I managed to slowly lower my intake of Jack to an only slightly superhuman rate as the job finished. I found a replacement for my Nuevo Laredo slot and set off with Joseph for the ranch when the job ended. His uncle had a nice spread with plenty of deer, turkeys and even a few javelinas. The hunting party drank pretty solidly, but they were the Mormon tabernacle choir compared to my ill-fated Nuevo Laredo bound road crew compatriots. The drink of choice here was Ten High bourbon. After long days on horseback hunting for any manner of beast or fowl, it went great with the chicken-fried venison Joseph’s uncle had trademarked over the years. I had forgotten that liquor could be halfway smooth and not taste like a piece of dreamlessly dead charcoal.
Joseph was always careful to stop with a moderate buzz. He was worried about his genetic predisposition towards booze-hounddom (and with his ¼ European genes coming from the Emerald Isle in addition his indigenous American blood I don’t blame him). I probably drank at least double of him, but I found it much easier to go slowly with the Ten High.

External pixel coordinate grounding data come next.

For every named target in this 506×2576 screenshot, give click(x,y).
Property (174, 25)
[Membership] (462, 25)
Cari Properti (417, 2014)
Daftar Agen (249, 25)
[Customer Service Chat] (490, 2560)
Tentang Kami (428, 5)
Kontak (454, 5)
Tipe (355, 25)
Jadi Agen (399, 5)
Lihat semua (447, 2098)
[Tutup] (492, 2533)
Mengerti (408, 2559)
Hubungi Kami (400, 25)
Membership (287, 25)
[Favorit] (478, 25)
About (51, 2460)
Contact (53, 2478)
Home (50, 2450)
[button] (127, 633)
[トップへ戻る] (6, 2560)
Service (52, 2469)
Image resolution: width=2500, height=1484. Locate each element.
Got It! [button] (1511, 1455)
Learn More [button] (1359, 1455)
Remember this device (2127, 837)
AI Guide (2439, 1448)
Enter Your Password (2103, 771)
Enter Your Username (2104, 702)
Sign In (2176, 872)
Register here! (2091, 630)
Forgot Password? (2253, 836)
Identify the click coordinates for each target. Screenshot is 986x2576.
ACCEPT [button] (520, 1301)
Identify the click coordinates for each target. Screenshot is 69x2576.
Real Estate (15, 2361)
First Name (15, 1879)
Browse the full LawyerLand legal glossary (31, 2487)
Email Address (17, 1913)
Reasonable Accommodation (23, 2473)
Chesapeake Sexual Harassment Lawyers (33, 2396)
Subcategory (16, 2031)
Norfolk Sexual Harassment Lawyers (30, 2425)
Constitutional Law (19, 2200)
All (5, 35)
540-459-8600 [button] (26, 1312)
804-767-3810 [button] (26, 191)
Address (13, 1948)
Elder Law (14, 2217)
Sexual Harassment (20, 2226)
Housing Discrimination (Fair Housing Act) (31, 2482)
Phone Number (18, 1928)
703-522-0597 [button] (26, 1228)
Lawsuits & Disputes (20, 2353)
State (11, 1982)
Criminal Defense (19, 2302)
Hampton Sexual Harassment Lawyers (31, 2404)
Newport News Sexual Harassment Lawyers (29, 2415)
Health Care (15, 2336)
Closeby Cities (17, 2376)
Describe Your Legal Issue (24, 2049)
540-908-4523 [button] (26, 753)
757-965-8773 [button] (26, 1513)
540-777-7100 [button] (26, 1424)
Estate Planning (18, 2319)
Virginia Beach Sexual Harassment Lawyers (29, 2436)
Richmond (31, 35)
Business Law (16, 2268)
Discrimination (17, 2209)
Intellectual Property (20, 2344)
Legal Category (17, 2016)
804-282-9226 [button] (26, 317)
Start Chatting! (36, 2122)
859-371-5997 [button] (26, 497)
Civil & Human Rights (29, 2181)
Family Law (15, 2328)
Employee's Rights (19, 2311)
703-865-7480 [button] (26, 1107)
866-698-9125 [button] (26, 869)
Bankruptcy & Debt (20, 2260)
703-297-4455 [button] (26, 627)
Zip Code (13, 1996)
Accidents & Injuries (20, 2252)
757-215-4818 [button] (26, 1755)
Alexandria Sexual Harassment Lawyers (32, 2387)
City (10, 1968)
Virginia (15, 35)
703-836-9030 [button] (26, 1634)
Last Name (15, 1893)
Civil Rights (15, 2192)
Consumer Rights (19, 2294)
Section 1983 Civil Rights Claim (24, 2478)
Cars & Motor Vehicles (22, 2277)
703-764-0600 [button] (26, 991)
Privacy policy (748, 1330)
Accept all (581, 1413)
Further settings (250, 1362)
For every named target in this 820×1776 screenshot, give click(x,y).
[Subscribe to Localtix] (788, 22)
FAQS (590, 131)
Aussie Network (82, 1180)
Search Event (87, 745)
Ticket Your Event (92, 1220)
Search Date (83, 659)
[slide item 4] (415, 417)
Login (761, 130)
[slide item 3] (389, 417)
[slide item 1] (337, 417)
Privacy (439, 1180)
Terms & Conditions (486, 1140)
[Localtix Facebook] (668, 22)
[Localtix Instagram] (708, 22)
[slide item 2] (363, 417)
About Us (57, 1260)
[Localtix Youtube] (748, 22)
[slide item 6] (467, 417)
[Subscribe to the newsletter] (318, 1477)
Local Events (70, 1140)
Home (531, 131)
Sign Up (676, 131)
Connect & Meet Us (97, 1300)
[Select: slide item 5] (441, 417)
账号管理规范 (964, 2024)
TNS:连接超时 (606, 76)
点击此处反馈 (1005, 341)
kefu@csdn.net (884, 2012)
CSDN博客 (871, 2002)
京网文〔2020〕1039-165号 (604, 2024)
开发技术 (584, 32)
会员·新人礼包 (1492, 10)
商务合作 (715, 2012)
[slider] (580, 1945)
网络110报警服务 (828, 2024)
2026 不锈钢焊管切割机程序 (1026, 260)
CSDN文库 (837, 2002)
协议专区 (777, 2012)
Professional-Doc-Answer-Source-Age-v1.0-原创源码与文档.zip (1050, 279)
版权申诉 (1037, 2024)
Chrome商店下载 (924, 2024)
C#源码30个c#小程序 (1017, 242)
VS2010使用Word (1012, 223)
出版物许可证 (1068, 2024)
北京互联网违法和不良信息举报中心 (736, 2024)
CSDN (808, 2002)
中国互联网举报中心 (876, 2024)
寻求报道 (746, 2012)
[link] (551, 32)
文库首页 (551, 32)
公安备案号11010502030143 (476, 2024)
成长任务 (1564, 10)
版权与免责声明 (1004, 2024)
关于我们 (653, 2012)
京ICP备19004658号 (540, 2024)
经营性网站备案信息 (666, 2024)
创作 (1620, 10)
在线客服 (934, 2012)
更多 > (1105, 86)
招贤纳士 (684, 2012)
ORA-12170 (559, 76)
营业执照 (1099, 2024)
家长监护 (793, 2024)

Looking around for miles in the high plains near Nuevo Mexico, resting your tried bones while chewing on some valiant, recently slaughtered beast, I probably haven’t ever felt as at peace outdoors as I was on that trip with some good Ten High in me.
Joseph is now a history professor at a southwestern university. We meet up every couple of years back at his uncle’s ranch for deer season. His uncle is now older then the Rolling Stones but looks a hell of a lot better. Maybe it’s the good O.G. American genes in him, maybe it the clean outdoor living. Whatever accounts for his longevity, I know that Ten High by a camp fire with same Hank over a beat-up transistor has a lot to do with it. I know I’m always welcome there and will come back rejuvenated, ready to deal with the fallen world of Man. So long as I don’t screw up and drop the Jackson-bomb. Is fear rith maith ná drochsheasamh.